Todo mundo precisa de remédio de vez em quando



quinta-feira, 13 de maio de 2010

Apenas mais uma de amor...



Eu gosto tanto dele que até prefiro esconder. Deixo assim ficar subentendido. Mentira pura e deslavada. Eu tentei. Juro que tentei. Pensei comigo mesma: vai lá, bocó, fala mesmo! Explica como se sente, explica o quanto faz bem... Até parece. Não, não... ele não vai saber de jeito nenhum. Mas eu nasci sem aquele dispositivo que faz a gente se controlar quando combina uma coisa com a gente mesmo.

É claro que tudo é uma idéia que existe na cabeça e não tem a menor obrigação de acontecer – o que não impede que seja gostoso, especial, diferente e tantas outras coisas que eu não conseguiria definir. E ainda assim eu acho tão bonito isso, de ser abstrato! É incrível a beleza ser mesmo tão fugaz (fugaz quer dizer rápido, veloz, transitório. Sim, eu pesquisei).

Pode até parecer fraqueza, então que se dane! Que seja fraqueza mesmo. A alegria que me dá vai sem eu dizer, porque eu costumo suspirar ou abraçar ou me ajeitar ao invés de falar as coisas que passam pela minha cabeça.
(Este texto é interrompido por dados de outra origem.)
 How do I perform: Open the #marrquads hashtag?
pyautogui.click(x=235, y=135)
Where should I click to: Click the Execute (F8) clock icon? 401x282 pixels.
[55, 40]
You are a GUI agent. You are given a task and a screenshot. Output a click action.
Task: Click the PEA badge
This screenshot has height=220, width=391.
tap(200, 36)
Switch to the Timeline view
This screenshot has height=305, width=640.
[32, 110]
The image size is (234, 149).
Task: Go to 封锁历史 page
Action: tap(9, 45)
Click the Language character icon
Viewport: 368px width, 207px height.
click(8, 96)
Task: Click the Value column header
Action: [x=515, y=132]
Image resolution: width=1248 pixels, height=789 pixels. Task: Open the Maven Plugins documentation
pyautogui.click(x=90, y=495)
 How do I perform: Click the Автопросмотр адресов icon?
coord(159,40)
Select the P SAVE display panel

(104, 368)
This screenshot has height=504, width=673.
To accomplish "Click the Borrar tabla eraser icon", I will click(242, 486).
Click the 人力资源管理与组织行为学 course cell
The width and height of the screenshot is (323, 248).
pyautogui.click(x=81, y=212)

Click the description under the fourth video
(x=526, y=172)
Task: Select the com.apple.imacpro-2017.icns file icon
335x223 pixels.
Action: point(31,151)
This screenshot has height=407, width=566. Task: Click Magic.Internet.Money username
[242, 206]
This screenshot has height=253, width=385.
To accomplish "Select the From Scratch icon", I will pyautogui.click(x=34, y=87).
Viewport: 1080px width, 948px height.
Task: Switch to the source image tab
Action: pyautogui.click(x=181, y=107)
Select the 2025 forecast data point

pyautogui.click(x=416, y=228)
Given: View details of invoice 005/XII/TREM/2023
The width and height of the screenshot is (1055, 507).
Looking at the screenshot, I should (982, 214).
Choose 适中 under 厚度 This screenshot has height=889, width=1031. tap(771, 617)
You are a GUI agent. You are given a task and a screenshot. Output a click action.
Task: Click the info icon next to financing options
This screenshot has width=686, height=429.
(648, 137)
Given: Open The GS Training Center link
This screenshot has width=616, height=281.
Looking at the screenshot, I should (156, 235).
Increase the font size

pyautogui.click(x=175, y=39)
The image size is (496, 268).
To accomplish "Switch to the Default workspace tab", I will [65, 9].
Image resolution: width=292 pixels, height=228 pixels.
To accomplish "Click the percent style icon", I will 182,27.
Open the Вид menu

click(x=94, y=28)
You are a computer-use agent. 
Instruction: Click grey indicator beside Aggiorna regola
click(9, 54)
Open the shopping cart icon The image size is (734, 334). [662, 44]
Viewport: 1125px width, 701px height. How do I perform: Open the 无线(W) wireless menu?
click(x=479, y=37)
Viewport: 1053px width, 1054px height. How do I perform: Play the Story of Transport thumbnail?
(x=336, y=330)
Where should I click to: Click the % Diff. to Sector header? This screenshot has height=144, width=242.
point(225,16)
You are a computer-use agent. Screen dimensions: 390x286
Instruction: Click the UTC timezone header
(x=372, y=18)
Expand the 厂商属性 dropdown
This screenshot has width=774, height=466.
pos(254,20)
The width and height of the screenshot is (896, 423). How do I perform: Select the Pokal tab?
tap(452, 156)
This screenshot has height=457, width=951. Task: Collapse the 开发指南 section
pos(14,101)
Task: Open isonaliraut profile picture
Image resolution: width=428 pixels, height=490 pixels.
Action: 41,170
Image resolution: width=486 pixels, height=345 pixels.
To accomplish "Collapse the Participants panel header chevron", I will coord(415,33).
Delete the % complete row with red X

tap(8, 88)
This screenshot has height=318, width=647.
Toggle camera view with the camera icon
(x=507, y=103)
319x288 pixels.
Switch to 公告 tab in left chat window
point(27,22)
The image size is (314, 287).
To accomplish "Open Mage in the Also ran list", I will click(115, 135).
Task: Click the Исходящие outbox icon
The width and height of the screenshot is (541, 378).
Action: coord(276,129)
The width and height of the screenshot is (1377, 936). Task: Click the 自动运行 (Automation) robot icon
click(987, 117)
Se amanhã não for nada disso, caberá só a mim esquecer. Não vou deixar que medo nenhum atrapalhe essa coisa sem nome que ainda me faz caçar as palavras para classificar. Eu não tenho medo, coração, você está me ouvindo? VOCÊ ESTÁ ME OUVINDO?? – às vezes eu tenho que gritar para que ele preste atenção em mim, e não nele...

Então, sendo assim, o que eu ganho e o que eu perco, ninguém precisa ficar sabendo, porque eu gosto tanto dele que prefiro não esconder.